Ein Höhepunkt war sicherlich unsere erste Show: Wenn man sich bislang im Punk getümmelt hat und das erste Mal mit anderer Musik auftritt, ist das schon eine spannende Sache und die Party war super.
Einen Tiefpunkt gab es direkt ein paar Monate, nachdem wir angefangen haben, als Moby sich bei einem Treppensturz so den Arm aufgerissen hat, dass wir einige Monate nichts machen konnte. Aber das ist ja überstanden.

Was ist für die Zukunft geplant? Welche Ziele habt Ihr Euch selbst gesteckt? Was steht als nächstes an? Tour? Studio?
Wir versuchen, in nächster Zeit mehr Shows zu spielen, das gestaltet sich aber etwas mühsam. Wir haben aufgrund unserer musikalischen Vergangenheit vor allem Kontakte zu Punkbands und -clubs, nicht so sehr im schwarzen Bereich. Und müssen da einfach etwas fleissiger werden.
Also, wenn jemand Bock hat, wir spielen gerne bei Euch!

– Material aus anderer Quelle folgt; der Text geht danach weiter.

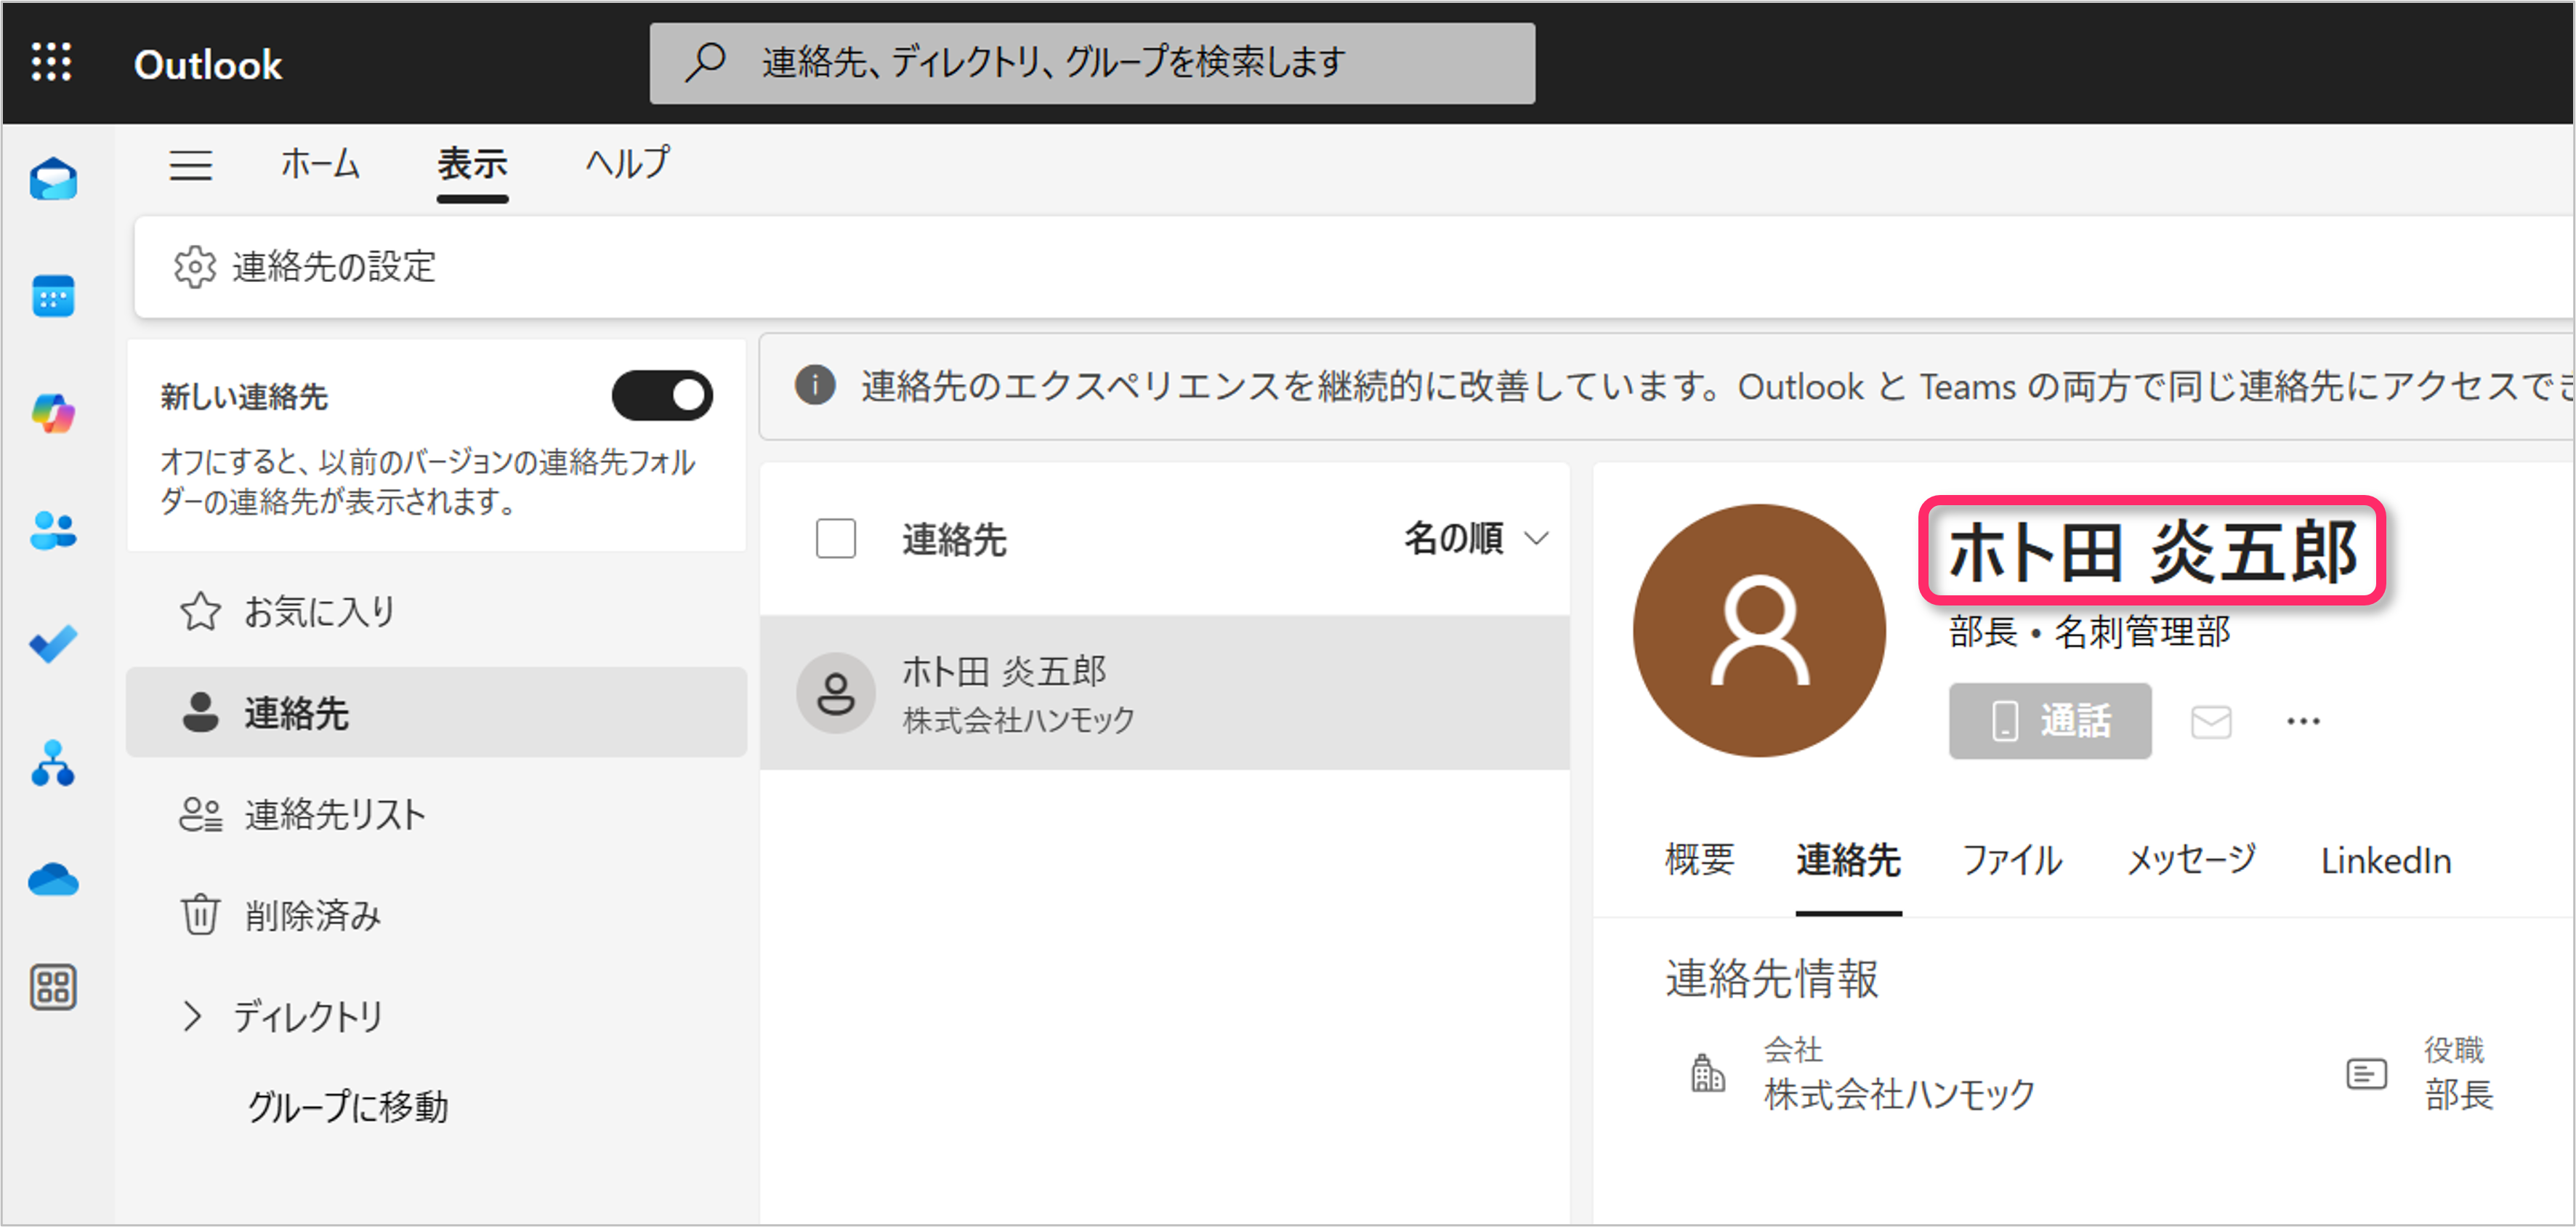Launch Copilot from the app rail
2576x1227 pixels.
tap(53, 413)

Außerdem sind wir dabei, neue Songs zu schreiben. Das zieht sich etwas, da wir natürlich wie alle anderen beruflich ziemlich eingespannt sind und ich viel unterwegs bin, aber es gibt schon ein paar richtig geile neue Nummern, an denen wir dran sind.

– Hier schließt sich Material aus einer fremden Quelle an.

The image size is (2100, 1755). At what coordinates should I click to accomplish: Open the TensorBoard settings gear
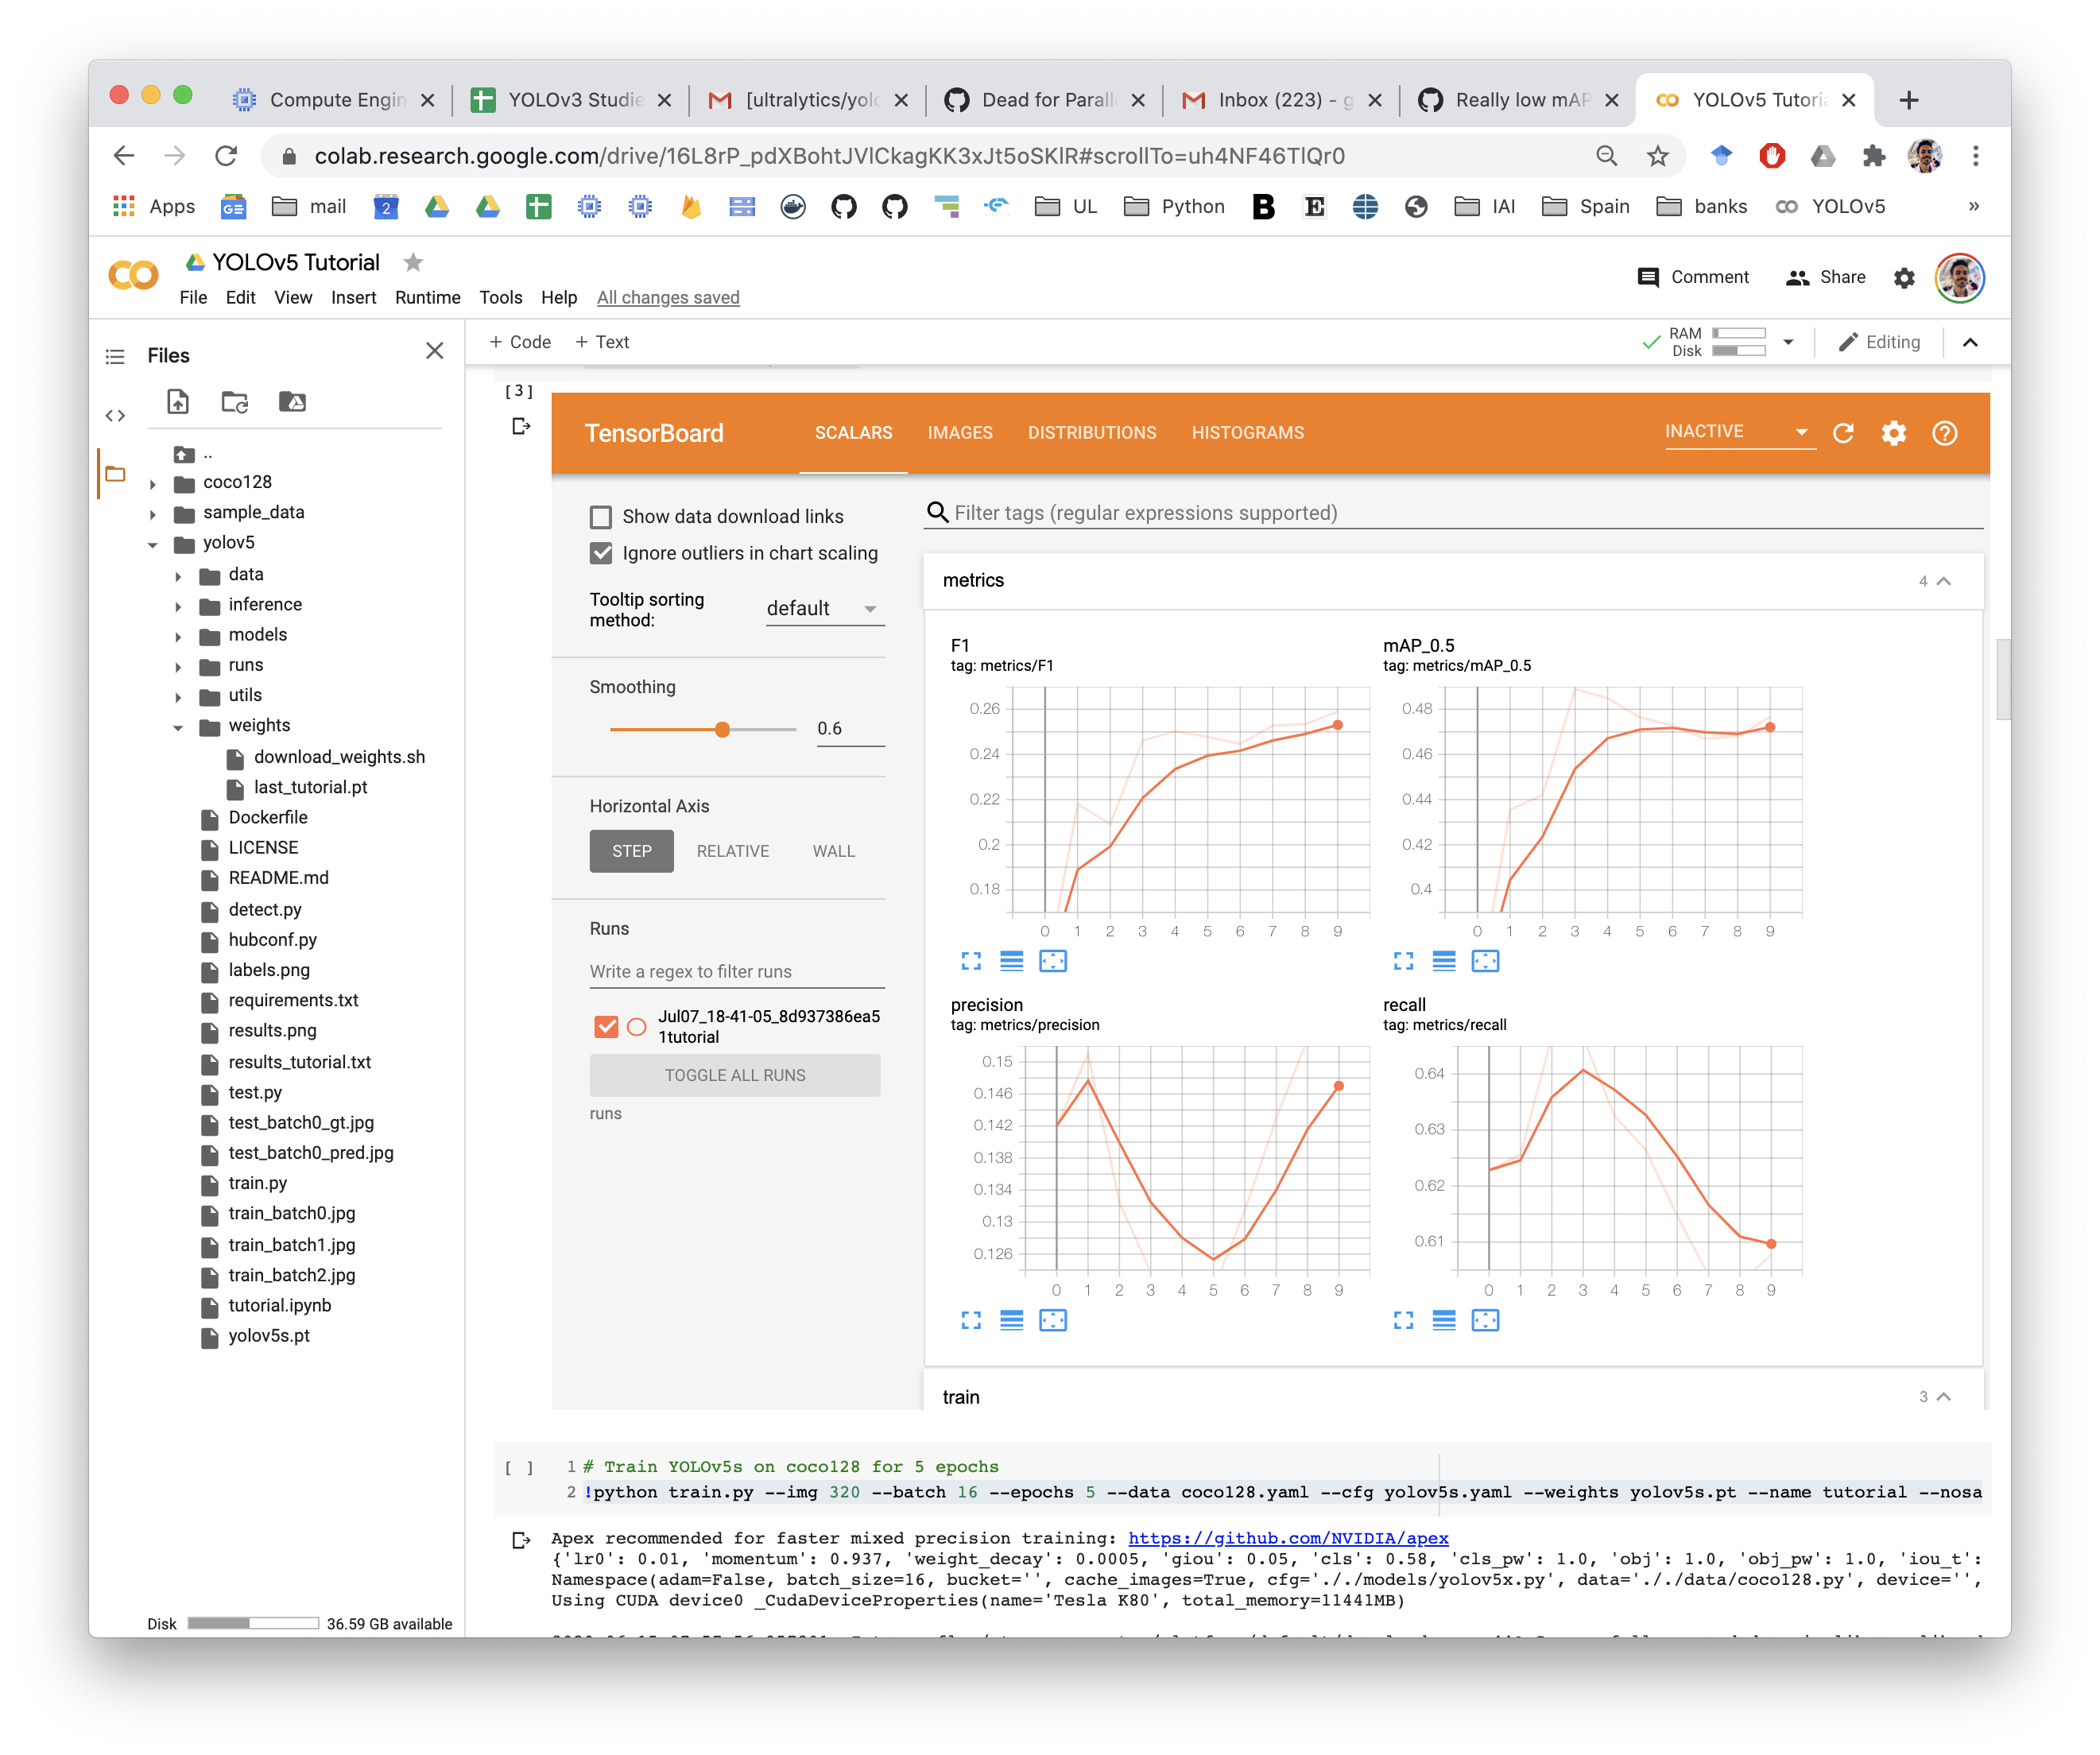1894,433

Welche Rolle spielen für Euch Live-Auftritte und was empfindet Ihr dabei?Live ist geil, Du spürst die direkte Reaktion des Publikums, Du kannst Party machen, Du kannst anschließend reden, Kontakte knüpfen. Dafür machen wir das. Auch nach 25 Jahren bin ich noch nervös vor der Show, aber das muss so sein.

Was fällt Euch als Erstes zu folgenden Begriffen ein?
Musik: Lebensbegleiter für jede Situation (es gibt aber auch stille Momente)
Kindheit: Meine? Ewig her.
Blockade: Weißes Blatt Papier
Auftritt: Freude und Spannung
Heimat: Unabhängig von einem Land oder einer Stadt einfach da, wo man sich wohl fühlt.